Future global changes are predicted to alter ecosystem processes such as leaf litter decomposition. Such environmental changes may affect functioning directly, through changes in abiotic conditions, and indirectly, through changes in microbial and plant communities. The importance of microbial composition for functioning may also change over time, as microbial composition shifts in response to new environmental conditions. However, little is known about the resilience of microbial communities to global change pertubations, both in terms of their composition and functioning.
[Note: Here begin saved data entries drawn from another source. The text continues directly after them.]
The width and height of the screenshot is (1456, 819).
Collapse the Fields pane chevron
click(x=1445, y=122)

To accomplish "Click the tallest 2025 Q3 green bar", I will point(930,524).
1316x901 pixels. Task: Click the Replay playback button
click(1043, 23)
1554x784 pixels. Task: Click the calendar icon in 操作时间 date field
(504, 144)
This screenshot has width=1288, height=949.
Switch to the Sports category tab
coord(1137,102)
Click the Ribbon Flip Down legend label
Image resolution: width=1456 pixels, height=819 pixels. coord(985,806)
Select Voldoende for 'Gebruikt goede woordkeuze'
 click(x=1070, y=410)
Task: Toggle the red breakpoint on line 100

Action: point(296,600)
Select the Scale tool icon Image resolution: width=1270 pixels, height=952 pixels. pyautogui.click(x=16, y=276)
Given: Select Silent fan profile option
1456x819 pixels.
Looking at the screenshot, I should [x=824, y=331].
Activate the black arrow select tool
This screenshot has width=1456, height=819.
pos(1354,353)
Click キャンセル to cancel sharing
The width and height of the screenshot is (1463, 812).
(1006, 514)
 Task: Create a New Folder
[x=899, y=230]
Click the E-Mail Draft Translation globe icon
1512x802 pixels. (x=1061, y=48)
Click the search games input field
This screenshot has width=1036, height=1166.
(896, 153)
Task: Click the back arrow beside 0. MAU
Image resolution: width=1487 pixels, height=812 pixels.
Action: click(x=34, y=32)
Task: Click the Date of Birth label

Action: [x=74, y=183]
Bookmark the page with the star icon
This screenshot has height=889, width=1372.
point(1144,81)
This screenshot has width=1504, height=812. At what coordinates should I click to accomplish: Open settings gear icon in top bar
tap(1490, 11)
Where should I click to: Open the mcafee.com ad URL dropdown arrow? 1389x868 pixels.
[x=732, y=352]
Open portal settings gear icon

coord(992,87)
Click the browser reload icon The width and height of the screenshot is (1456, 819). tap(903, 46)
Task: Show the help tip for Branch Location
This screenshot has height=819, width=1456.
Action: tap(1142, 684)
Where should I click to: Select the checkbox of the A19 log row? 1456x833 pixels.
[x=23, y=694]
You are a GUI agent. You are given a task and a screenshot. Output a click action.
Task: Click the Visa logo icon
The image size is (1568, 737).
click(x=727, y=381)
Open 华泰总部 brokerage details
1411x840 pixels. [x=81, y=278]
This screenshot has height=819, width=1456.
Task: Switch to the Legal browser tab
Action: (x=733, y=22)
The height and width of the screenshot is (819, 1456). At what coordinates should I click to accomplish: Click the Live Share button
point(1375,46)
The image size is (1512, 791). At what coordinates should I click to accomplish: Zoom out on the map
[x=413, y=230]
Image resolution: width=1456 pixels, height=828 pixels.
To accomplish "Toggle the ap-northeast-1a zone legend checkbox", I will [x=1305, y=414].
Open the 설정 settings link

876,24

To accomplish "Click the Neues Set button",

Here, we report the results of a three-year litterbag experiment, which manipulated microbial composition, plant litter substrate, and the abiotic environment in a California grassland. We assayed bacteria and fungal composition by sequencing of PCR-amplified ribosomal genes and estimating bacterial and fungal abundances. To assay functioning, we measured litter mass loss and chemistry over the course of the experiment. This design allowed us to disentangle whether changes in decomposition due to treatment manipulations (drought and nitrogen addition) were due to abiotic effects or changes in the microbial or plant communities. By tracking these effects over three years, we investigated the resilience of microbial composition and its effect on decomposition rate.

Results/Conclusions

Both drought and nitrogen addition altered bacterial and fungal composition. In the first year, microbial composition still reflected the microbial origin (i.e., whether the community inoculum originated from a drought or nitrogen plot; explaining 13-19% of total variance, P<0.001). These compositional differences indirectly affected leaf litter decomposition. Specifically, the effect of microbial composition on decomposition rate under drought conditions was as strong as the abiotic effect of drought. After the second year, however, bacterial composition was resilient to the initial global change treatment; composition reflected its current environment and/or the original of the leaf litter. In contrast, fungal composition was less resilient; after three years, there was still a significant effect of microbial origin on fungal composition (explaining 4-5% of total variance, P<0.01). At the same time, the functional effects of these compositional changes were only apparent during the first year of the experiment. In years two and three, litter mass loss depended only on the plot environment in the drought experiment. These results suggest that fungal composition on grassland leaf litter is less resilient than bacterial composition. At the same time, decomposition driven by bacteria and fungi appears to be resilient to drought and nitrogen perturbations after one year.